Arthritis & Rheumatism, Volume 63,
November 2011 Abstract Supplement

Abstracts of the American College of
Rheumatology/Association of Rheumatology Health Professionals
Annual Scientific Meeting
Chicago, Illinois November 4-9, 2011.


Insulin Resistance and Its Association with Phospholipid Profile, Carotid Intimal- Medial Thickness and Carotid Plaque Area in Women with Systemic Lupus Erythematosus.
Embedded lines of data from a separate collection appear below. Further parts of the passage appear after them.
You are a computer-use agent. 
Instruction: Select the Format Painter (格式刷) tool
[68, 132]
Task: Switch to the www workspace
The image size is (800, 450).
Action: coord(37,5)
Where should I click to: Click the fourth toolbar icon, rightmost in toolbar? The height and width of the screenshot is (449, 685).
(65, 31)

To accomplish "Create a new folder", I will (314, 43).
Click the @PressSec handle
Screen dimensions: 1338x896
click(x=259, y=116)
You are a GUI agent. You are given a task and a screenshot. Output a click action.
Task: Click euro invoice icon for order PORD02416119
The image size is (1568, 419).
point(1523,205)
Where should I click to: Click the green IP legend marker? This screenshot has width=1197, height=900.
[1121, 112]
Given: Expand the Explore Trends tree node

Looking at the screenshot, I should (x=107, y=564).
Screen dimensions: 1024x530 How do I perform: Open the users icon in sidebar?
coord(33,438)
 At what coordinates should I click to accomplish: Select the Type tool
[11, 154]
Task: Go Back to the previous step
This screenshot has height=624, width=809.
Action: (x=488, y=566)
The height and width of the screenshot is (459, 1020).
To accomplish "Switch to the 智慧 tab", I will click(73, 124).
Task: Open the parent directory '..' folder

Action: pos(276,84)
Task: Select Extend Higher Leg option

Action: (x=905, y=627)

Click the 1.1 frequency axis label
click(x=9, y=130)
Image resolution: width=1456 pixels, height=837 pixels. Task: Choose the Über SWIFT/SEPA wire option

Aghdassi1,  Ellie, Ma2,  David WL., Eder3,  Lihi, Balitsky4,  Amaris K., Morrison5,  Stacey, Frattasi5,  Michael, Su5,  Jiandong

University Health Network, Toronto, ON
University of Guelph, Guelph, ON
Toronto Western Hospital, University of Toronto, Toronto, ON
The University of Toronto, Toronto, ON
The Toronto Western Hospital, Toronto, ON
The Arthritis Program, Toronto Western Hospital and Division of Rheumatology, Toronto Western Hospital and University of Toronto, Toronto, ON
Toronto Western Hospital, Toronto, ON

Background/Purpose:

Insulin resistance (IR) is associated with the metabolic syndrome and has been linked to inflammation and an increased risk for cardiovascular disease (CVD). The ratio of Phosphatidylcholine (PC) to Phosphatidyl-ethanolamine (PE) and the composition of PC and PE are important determinants of the cell membrane integrity and PC/ PE ratio may be a novel inflammatory marker. The purpose of this study was to estimate the prevalence of insulin resistance (IR) in women with Systemic Lupus Erythematosus (SLE) and to determine whether there are associations between IR and: PC/PE ratio, carotid intimal-medial thickness (cIMT) and carotid plaque area (cPA).

Methods:

Consecutive SLE women, meeting the ACR criteria for classification of SLE were enrolled into this study. Data on demographic variables, cardiovascular risk profile, SLE disease activity index-2000 (SLEDAI-2K) and SLICC (Systemic Lupus International Collaboration Clinic)-damage index (SDI) were collected. Blood was collected after 12-hr fast and analyzed for glucose and insulin. Insulin resistance was calculated using the homeostatic model assessment formula (HOMA: {glucose (mmol/l) × insulin (mU/l}/22.5). HOMA >3 was considered IR. Phospholipid profile was determined in red blood cells (RBC) using thin layer and gas chromatography. cIMT and cPA were determined using B-mode ultrasonography only in a subset of patients (n=36). cIMT, cPA, SDI, SLEDAI-2K, demographic variables and CVD risk profiles were compared between patients with and without IR using student's t-test. Pearson correlation was used to determine associations.

Results:

Among 78 subjects, 53 (67%) had IR (HOMA>3). Compared to those with HOMA<3, subjects with IR had higher: BMI [24.3 (6.5) vs. 27.2 (7.3) kg/m2, p=0.09], systolic blood pressure [113.7 (8.5) vs. 123.0 (19.8) mmHg, p=0.02], waist circumference [76.2 (11.6) vs. 86.2 (15.0) cm, p=0.003], cPA [0.06 ( 0.06) vs. 0.19 (0.25) cm2 p= 0.02] and were older [40.7 (13.9) vs. 50.6 (12.3) year, p=0.004]. PC to PE ratio was significantly lower in those with IR compared to those without IR [1.37 (0.21) vs. 1.27 (0.17), p=0.024). SLEDAI, SDI and cIMT were similar between the two groups. However, there was a significant negative correlation between RBC PC content and: cIMT (r=- 0.35, p=0.03) and cPA (r=-0.32, p=0.46).

Conclusion:

IR is prevalent in SLE patients and is accompanied by alterations in RBC phospholipid profile. Alteration in RBC phospholipids profile was associated with a higher cIMT and cPA. The data suggest that IR and alterations in phospholipids profile play a role in the pathophysiology of atherosclerosis in patients with SLE and warrants further investigations.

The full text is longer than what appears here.